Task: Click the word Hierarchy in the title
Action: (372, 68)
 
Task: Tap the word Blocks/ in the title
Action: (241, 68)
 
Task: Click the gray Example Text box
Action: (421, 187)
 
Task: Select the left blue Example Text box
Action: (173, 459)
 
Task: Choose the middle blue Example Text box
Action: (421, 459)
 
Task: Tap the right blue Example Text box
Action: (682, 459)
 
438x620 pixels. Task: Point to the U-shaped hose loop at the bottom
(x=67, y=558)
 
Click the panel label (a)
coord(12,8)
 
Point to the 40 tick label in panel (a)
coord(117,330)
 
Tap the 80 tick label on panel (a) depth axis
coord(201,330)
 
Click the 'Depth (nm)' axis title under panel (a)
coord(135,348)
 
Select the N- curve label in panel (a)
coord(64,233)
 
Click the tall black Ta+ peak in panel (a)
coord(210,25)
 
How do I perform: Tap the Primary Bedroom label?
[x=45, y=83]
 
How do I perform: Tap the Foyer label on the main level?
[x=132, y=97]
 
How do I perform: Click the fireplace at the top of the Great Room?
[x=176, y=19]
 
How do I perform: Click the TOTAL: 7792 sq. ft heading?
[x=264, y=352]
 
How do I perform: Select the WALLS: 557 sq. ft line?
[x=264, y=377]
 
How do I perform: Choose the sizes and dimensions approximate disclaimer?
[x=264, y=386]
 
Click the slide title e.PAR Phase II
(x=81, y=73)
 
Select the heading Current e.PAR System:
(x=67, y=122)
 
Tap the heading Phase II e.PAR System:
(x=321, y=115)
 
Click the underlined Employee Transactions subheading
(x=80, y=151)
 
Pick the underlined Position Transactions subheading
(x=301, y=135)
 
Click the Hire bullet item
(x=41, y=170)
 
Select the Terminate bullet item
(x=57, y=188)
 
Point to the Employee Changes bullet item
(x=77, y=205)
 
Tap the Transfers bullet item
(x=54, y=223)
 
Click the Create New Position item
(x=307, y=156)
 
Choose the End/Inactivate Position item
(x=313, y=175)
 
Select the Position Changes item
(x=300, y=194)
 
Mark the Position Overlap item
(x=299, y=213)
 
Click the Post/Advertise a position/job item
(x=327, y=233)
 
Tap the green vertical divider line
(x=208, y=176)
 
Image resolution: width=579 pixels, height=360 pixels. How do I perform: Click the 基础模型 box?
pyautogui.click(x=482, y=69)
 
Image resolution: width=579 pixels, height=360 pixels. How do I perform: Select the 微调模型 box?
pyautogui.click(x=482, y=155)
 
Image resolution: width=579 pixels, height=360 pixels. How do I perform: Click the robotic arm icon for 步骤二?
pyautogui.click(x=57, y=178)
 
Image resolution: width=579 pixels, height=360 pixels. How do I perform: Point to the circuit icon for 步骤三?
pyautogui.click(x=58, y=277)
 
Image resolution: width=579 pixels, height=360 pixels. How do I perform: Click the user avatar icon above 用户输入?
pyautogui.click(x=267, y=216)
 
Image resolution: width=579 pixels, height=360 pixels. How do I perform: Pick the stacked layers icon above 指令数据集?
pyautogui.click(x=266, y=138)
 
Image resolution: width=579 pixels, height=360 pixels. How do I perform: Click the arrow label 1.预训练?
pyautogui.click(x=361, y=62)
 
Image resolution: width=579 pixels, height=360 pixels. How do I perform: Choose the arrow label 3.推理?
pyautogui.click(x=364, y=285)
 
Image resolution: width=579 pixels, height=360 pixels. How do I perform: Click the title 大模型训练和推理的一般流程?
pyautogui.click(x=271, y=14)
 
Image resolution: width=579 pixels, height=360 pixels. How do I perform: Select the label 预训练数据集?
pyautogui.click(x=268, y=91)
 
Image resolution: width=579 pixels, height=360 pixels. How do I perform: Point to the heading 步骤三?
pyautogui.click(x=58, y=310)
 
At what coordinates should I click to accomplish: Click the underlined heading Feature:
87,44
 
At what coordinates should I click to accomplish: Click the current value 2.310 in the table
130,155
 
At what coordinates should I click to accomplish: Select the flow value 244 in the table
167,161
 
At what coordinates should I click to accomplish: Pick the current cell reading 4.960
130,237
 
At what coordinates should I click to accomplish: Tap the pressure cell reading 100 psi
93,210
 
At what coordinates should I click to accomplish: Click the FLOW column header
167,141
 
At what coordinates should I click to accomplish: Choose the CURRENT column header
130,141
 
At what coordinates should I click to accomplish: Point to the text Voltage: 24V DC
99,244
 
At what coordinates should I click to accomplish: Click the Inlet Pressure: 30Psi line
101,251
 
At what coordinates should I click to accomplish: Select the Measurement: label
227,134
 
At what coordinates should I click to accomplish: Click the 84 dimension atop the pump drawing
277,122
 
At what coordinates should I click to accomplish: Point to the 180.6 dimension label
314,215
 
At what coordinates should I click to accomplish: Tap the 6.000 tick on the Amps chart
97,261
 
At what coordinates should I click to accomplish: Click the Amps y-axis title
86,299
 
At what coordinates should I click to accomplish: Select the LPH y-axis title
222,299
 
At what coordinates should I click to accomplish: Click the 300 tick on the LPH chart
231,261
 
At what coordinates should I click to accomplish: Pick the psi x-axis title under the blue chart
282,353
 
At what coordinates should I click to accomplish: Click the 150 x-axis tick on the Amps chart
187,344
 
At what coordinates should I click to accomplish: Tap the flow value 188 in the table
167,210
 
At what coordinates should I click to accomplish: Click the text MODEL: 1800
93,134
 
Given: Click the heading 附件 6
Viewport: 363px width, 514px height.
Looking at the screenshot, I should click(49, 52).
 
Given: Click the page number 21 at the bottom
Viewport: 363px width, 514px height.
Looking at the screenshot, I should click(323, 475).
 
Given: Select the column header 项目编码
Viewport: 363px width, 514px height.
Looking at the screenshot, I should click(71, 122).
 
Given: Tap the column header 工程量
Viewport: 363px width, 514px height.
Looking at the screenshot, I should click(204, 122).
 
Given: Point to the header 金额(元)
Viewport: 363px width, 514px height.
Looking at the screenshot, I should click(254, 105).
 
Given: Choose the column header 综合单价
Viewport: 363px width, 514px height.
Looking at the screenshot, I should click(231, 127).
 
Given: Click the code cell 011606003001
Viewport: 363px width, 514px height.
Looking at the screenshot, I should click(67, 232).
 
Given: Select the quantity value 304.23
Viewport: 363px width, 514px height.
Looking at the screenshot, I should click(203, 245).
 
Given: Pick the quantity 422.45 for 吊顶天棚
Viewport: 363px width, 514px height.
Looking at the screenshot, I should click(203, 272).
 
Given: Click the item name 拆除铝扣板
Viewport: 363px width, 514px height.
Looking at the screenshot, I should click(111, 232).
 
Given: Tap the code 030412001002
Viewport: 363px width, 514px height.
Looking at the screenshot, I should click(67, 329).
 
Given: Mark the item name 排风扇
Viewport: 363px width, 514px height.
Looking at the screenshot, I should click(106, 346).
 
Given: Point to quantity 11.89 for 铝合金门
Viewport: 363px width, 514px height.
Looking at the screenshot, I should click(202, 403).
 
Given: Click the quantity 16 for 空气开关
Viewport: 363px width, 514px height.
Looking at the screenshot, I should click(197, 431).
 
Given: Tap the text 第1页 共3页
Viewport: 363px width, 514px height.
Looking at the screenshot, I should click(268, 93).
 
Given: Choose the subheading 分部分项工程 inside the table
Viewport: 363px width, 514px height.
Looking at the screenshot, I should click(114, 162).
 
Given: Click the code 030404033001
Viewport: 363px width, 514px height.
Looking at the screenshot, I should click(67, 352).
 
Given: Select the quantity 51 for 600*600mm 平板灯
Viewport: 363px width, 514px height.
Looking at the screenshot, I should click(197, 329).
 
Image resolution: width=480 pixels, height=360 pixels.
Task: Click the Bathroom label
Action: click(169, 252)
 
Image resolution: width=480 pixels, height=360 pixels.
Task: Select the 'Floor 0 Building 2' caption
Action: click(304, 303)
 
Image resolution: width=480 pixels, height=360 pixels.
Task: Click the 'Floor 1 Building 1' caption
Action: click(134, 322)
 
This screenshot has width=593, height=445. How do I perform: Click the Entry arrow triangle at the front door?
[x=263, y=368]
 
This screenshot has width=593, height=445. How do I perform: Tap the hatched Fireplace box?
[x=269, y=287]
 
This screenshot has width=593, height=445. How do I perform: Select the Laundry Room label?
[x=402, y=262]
• • •
Exercise goal.
Rewrite the rows from the line with "Select the Terminate bullet item" up to and including the line with "pyautogui.click(x=271, y=14)", changing every "bullet item" to "list item" and keeping all else the same. Give only those lines.

Expected answer.
Select the Terminate list item
(x=57, y=188)
 
Point to the Employee Changes list item
(x=77, y=205)
 
Tap the Transfers list item
(x=54, y=223)
 
Click the Create New Position item
(x=307, y=156)
 
Choose the End/Inactivate Position item
(x=313, y=175)
 
Select the Position Changes item
(x=300, y=194)
 
Mark the Position Overlap item
(x=299, y=213)
 
Click the Post/Advertise a position/job item
(x=327, y=233)
 
Tap the green vertical divider line
(x=208, y=176)
 
Image resolution: width=579 pixels, height=360 pixels. How do I perform: Click the 基础模型 box?
pyautogui.click(x=482, y=69)
 
Image resolution: width=579 pixels, height=360 pixels. How do I perform: Select the 微调模型 box?
pyautogui.click(x=482, y=155)
 
Image resolution: width=579 pixels, height=360 pixels. How do I perform: Click the robotic arm icon for 步骤二?
pyautogui.click(x=57, y=178)
 
Image resolution: width=579 pixels, height=360 pixels. How do I perform: Point to the circuit icon for 步骤三?
pyautogui.click(x=58, y=277)
 
Image resolution: width=579 pixels, height=360 pixels. How do I perform: Click the user avatar icon above 用户输入?
pyautogui.click(x=267, y=216)
 
Image resolution: width=579 pixels, height=360 pixels. How do I perform: Pick the stacked layers icon above 指令数据集?
pyautogui.click(x=266, y=138)
 
Image resolution: width=579 pixels, height=360 pixels. How do I perform: Click the arrow label 1.预训练?
pyautogui.click(x=361, y=62)
 
Image resolution: width=579 pixels, height=360 pixels. How do I perform: Choose the arrow label 3.推理?
pyautogui.click(x=364, y=285)
 
Image resolution: width=579 pixels, height=360 pixels. How do I perform: Click the title 大模型训练和推理的一般流程?
pyautogui.click(x=271, y=14)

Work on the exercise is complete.